Databases are valuable treasures. A database not only stores and provides data but also contains hidden precious 
knowledge, which can be very important. It can be a new law in science, a new insight for curing a disease or a new market 
trend that can make millions of dollars [1]. Data mining, or knowledge discovery in database, is the automated process of 
sifting the data to get the gold buried in the database [2], The database of bioinformatics is also very huge. Basically 
bioinformatics is the application of computer science and information technology to the field of biology and medicine. It 
includes area of data mining, image processing, databases and information systems, information and computation theory, 
algorithms, web technologies, artificial intelligence and soft computing, structural biology, software engineering, modeling 
and simulation, signal processing, discrete mathematics, statistics etc [3]. 

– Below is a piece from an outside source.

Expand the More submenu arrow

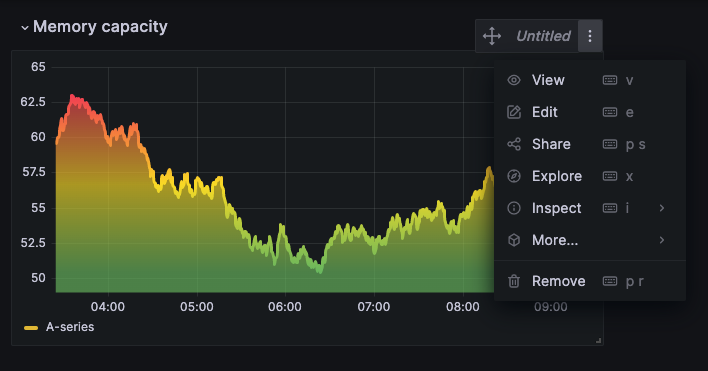(661, 240)
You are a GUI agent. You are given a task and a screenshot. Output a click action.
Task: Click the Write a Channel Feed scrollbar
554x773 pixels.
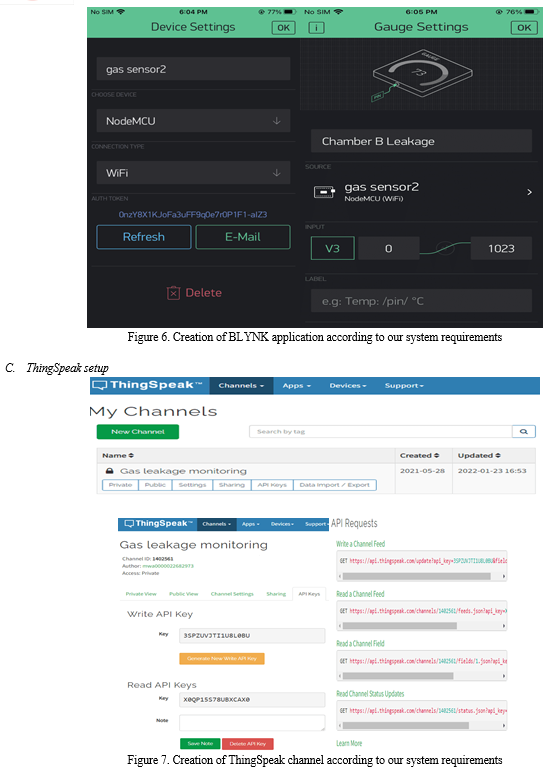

Mass spectrometry is actively being used to discover disease-related proteomic patterns in complex mixtures of 
proteins derived from tissue samples or from easily obtained biological fluids. The potential importance of these clinical 
applications has made the development of better methods for processing and analyzing the data an active area of research. It 
is, however, difficult to determine which methods are better without knowing the true biochemical composition of the 
samples used in the experiments [4]. A mass spectrometer is an instrument that measures the masses of individual molecules 
that have been converted into ions, i.e., molecules that have been electrically charged. Since molecules are so small, it is not 
convenient to measure their masses is kilograms, or grams, or pounds. We therefore need a more convenient unit for the 
mass of individual molecules. This unit of mass is often referred to by chemists and biochemists as the Dalton (Da for short). 
Bioinformatics research makes many problems necessary that can be cast as machine learning tasks. In classification or 
regression, the task is to predict the outcome associated with a particular individual given a feature vector describing that 
individual; in clustering, individuals are grouped together because they share certain properties; and in feature selection, the 
task is to select those features that are important in predicting the outcome for an individual. 

Mass spectrometry (MS) is a logical technique used to measure the mass to charge ratio of charged particles. The 
masses of particles are determines by MS which is used to find out the elemental composition of a sample or molecule. The 
chemical structures of molecules are also explained by the masses of particles. MS works as following - it ionizes chemical 
compounds to generate charged molecules and measures their mass-to-charge ratios [5]. MS is currently being used to find 
out disease related patterns of proteins (proteomic) which are derived from the samples of or from biological fluids. The 
likely significance of these clinical applications has made the advance of better methods for processing and analyzing the 
data an energetic area of research. 

The KDD process is interactive and iterative, involving numerous steps with many decisions made by the user. A 
practical view of the KDD process is given in [6] that emphasize the interactive nature of the process. Data mining is the 
process of discovering meaningful new correlations, patterns and trends by sifting through large amounts of data stored in 
repositories, using pattern recognition technologies as well as statistical and mathematical techniques [7]. 

II. STATEMENT OF PURPOSE 

The genetic algorithm will be applied on data mining step of the KDD process. The core purpose of the paper is to 
apply Genetic Algorithm on mass spectrometry dataset to find the interesting patterns. The GA will search for the optimal 
features or peaks in mass spectrometry data. On the basis of the specific features extracted from mass spectrometry data by 
using Genetic Algorithm we will distinguish cancer patients from control patients. We will select a reduced set of features or 
measurements that can be used to distinguish between cancer and control patients. These features will be ion intensity levels 
at specific mass-charge values. The discriminative features differentiate between control patient and cancer patient.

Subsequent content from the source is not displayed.